Last year, the Winnipeg Teachers Association, in its newsletter, claimed some teachers believe that, by Grade 6, students have lost the equivalent of a full year in math instruction because of the CAP. The assessment program, which aims to catch weaknesses in students’ academic performance early in the school year, was introduced for Grade 3 shortly after the provincial NDP took power in 1999. The province said early-year assessment was better than standards tests to improve learning. The WSD then took the model and expanded it to include all primary grades.

Mr. Wasyliw, like many parents, is alarmed by disconcerting indications, including Canadian and international test results, that Manitoba’s students are falling behind in math. Math professors at Winnipeg’s universities have complained Grade 12 graduates are weak in math, and that this can be linked to the skills of teachers, especially in primary grades. They are lobbying for raising the high school math requirements for students entering education faculties.

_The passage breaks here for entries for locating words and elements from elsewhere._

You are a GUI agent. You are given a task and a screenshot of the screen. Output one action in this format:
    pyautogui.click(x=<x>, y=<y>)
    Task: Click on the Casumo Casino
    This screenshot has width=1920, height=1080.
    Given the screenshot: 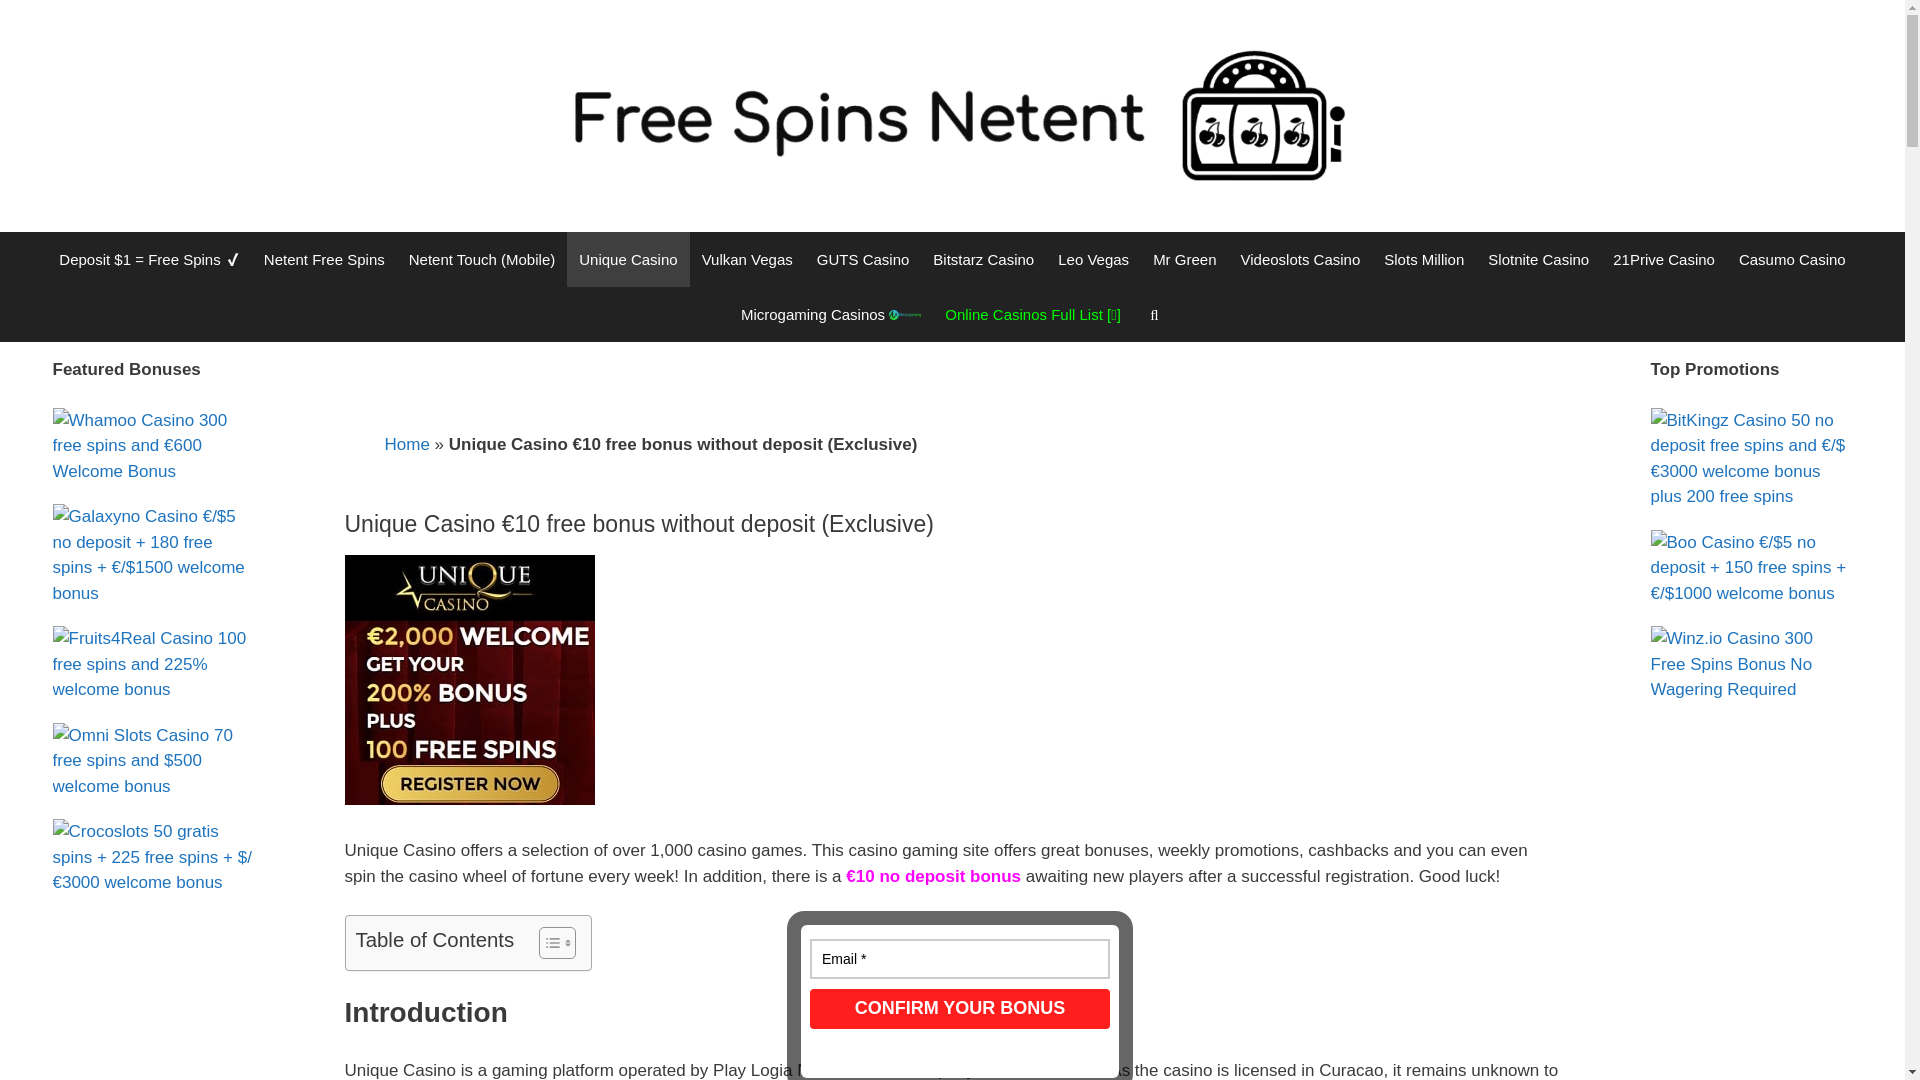 What is the action you would take?
    pyautogui.click(x=1792, y=260)
    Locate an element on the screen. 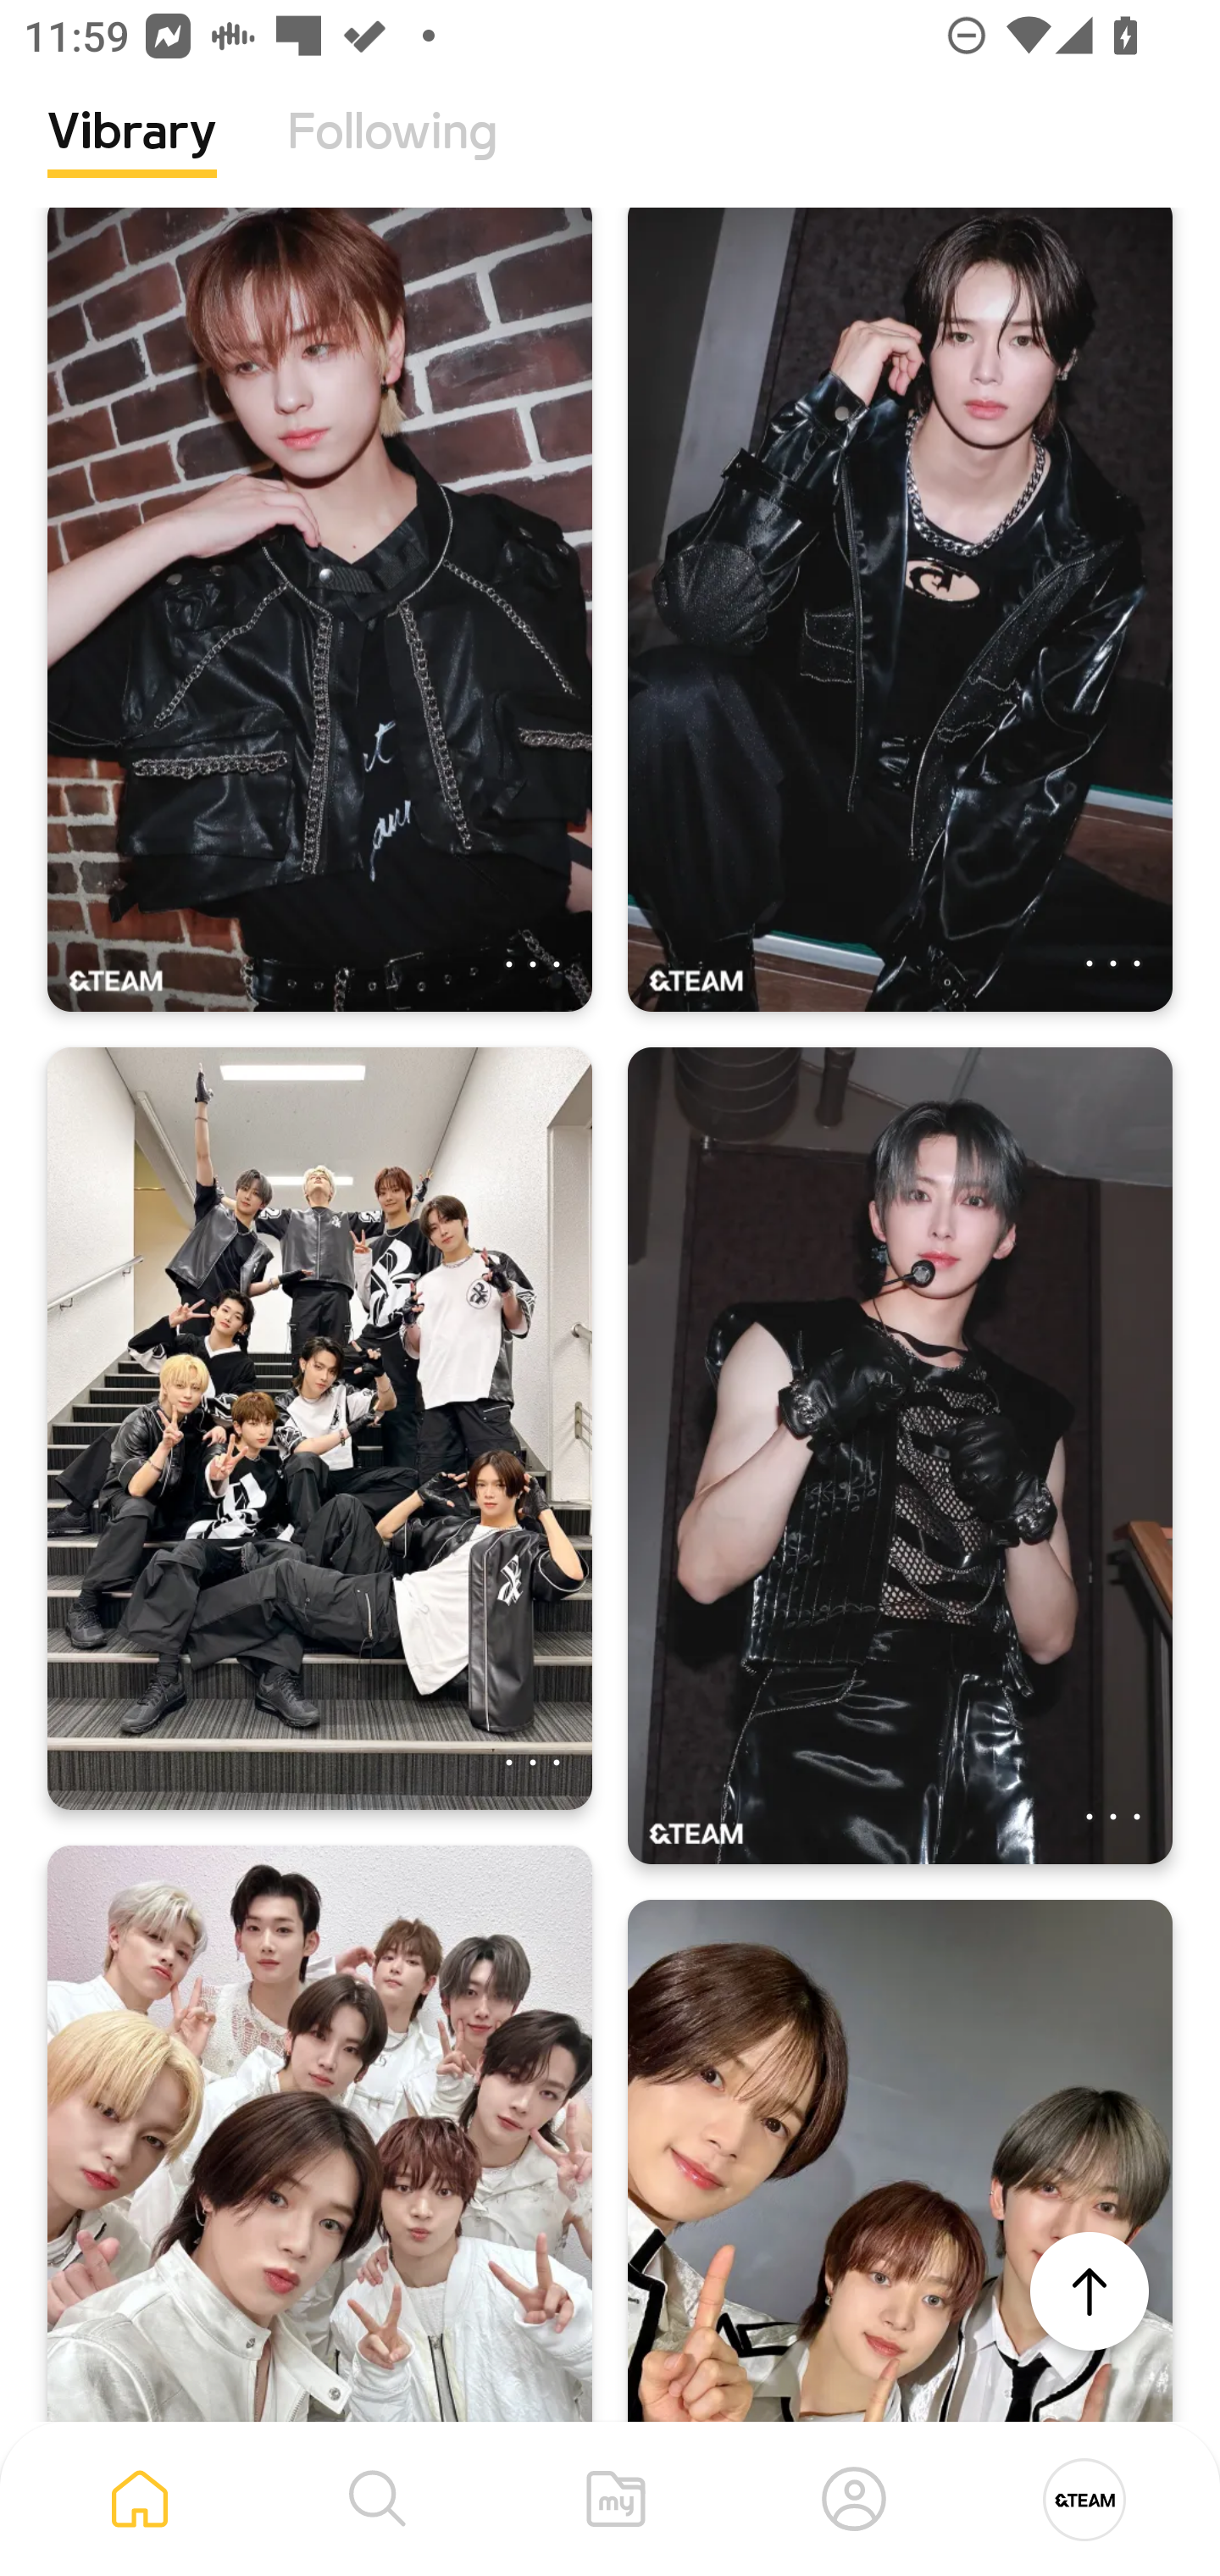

Teachers have complained loudly the CAP takes too much valuable time out of classroom instruction. Mr. Wasyliw wants the board to order an audit to test how much time is sunk into CAP. He also wants to know why students in Quebec and Ontario are faring better than Manitobans in math.

All parents deserve to know whether the Grade 3 CAP has made any difference to their kids, individually, or for Manitoba students as a whole. Tracking and comparing achievement of students, classes and schools allow people to ask if weaknesses lie with the student, the teachers or whether the schools, boards or curriculum are at the heart of a problem. After a decade of assessment, neither the province nor the WSD has shown any inclination to make public this kind of analysis, if it is in fact done. Any call for public reports of such comparisons has been dismissed out of hand.

The province publishes very limited data on its year-over-year CAP results for Grade 3. The Winnipeg School Division possesses a robust trove of data from its decade of multi-grade assessments. Mr. Wasyliw’s motion to track the time spent on CAP is useful, but parents need to know if CAP is worth the time. The only way to get that is to drag out of the data evidence of how students performed, over time. This is possible not just for math, but in language arts, which also is assessed.

Education Minister Nancy Allan should see the value in testing the NDP’s theory, which asserted more than a decade ago assessment, rather than standards tests, is a better way to improve student success in school. In the face of evidence otherwise, she should take Mr. Wasyliw’s lead and adopt, in curriculum and assessment, the best practices of provinces whose students outperform their Manitoba counterparts.